Our team of copy editors reads and posts most of what you see on the websites for National Catholic Reporter, Global Sisters Report and EarthBeat. The Copy Desk Daily highlights recommended news and opinion articles that have crossed our desks on their way to you.

The church after coronavirus: new understandings of social mission: In Part 3 of this week's series, NCR asks theologians, scholars and leaders about the pandemic's impact on the church's social mission. To quote Bishop Robert McElroy from the story, "Every single pattern of pastoral service, sacramental life and the proclamation of the Gospel has to be rethought and reconfigured in a radical manner."

Keeping up community: what sisters are doing amid COVID-19 lockdowns: Global Sisters Report published a sampling on "how some congregations are coping with COVID-19 and maintaining community in these times."

History warns us: Crises like COVID-19 can give rise to great evil: "As humankind faces this newest cataclysm, there are those who are hopeful that from the rubble, new commitments of solidarity will emerge." There will be some of that, Michael Sean Winters writes. Yet, he points to history that should put all of us on alert.

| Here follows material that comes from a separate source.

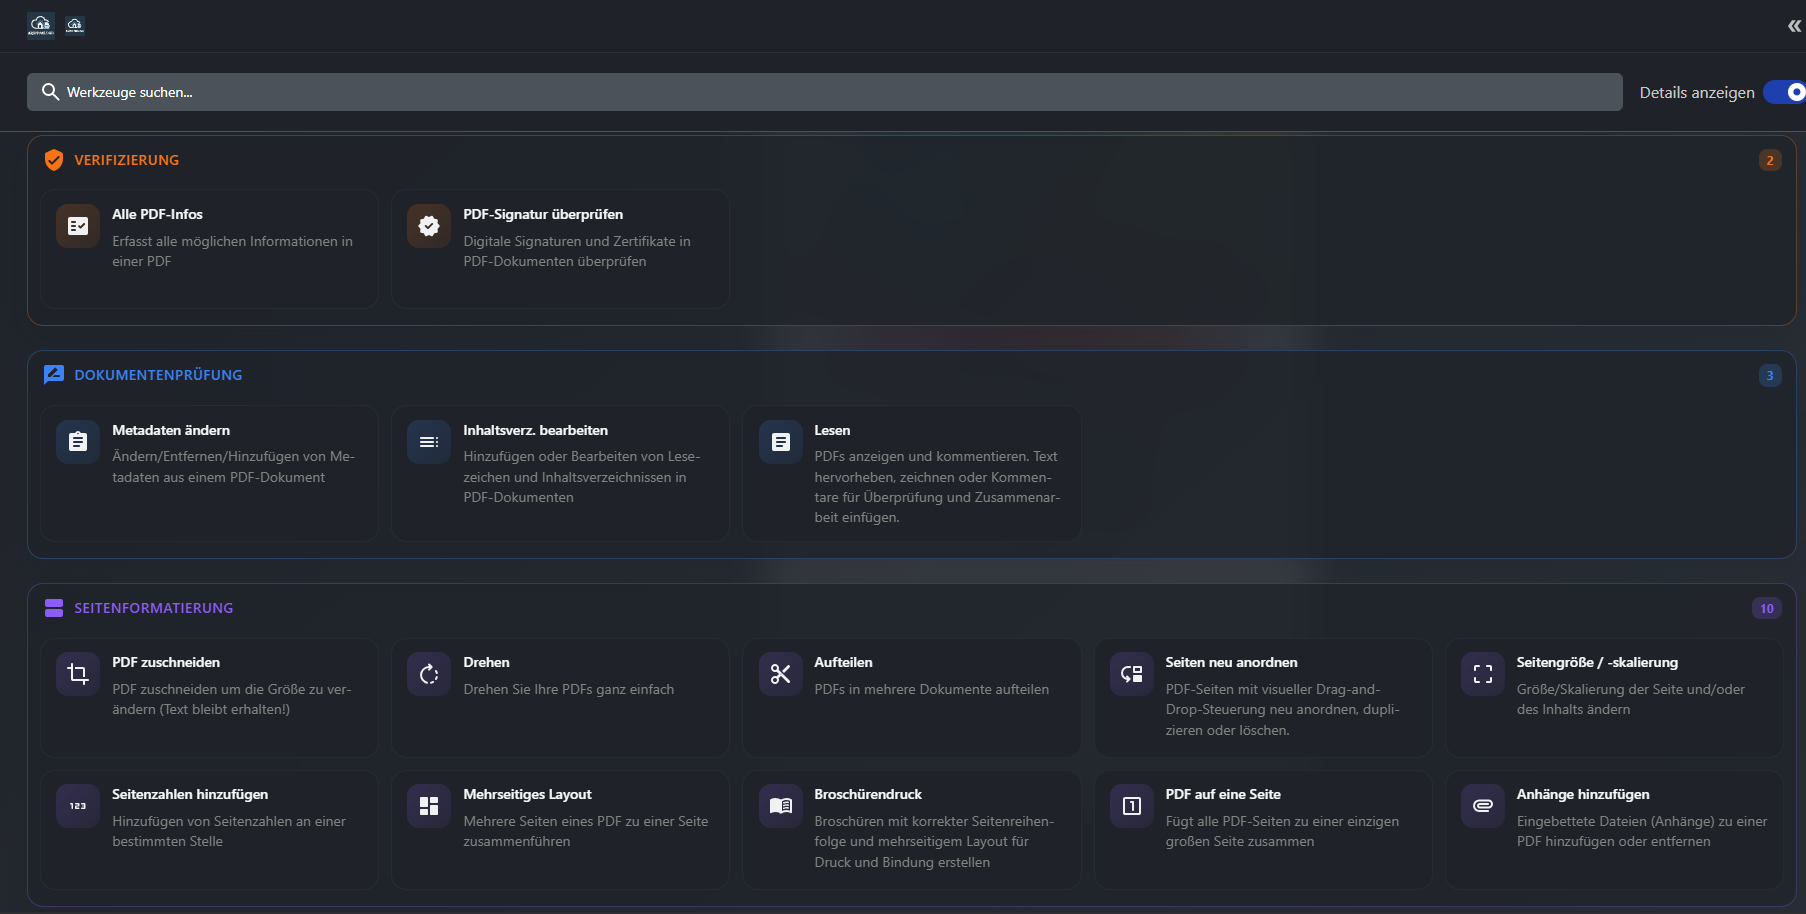Open the Lesen PDF viewer tool
Image resolution: width=1806 pixels, height=914 pixels.
tap(911, 472)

Humans are resilient, let us trust ourselves and each other: As Winters provides us with caution, clinical psychologist Eileen M. Russell offers some hope. If this past week — this past month — has you overwhelmed, this commentary is worth a read: "We are deeper than the current moment. We are more adaptive than we know ourselves to be."

Posted on EarthBeat last night, from Brian Roewe: Catholics call COP 26 delay understandable but no excuse for less climate action.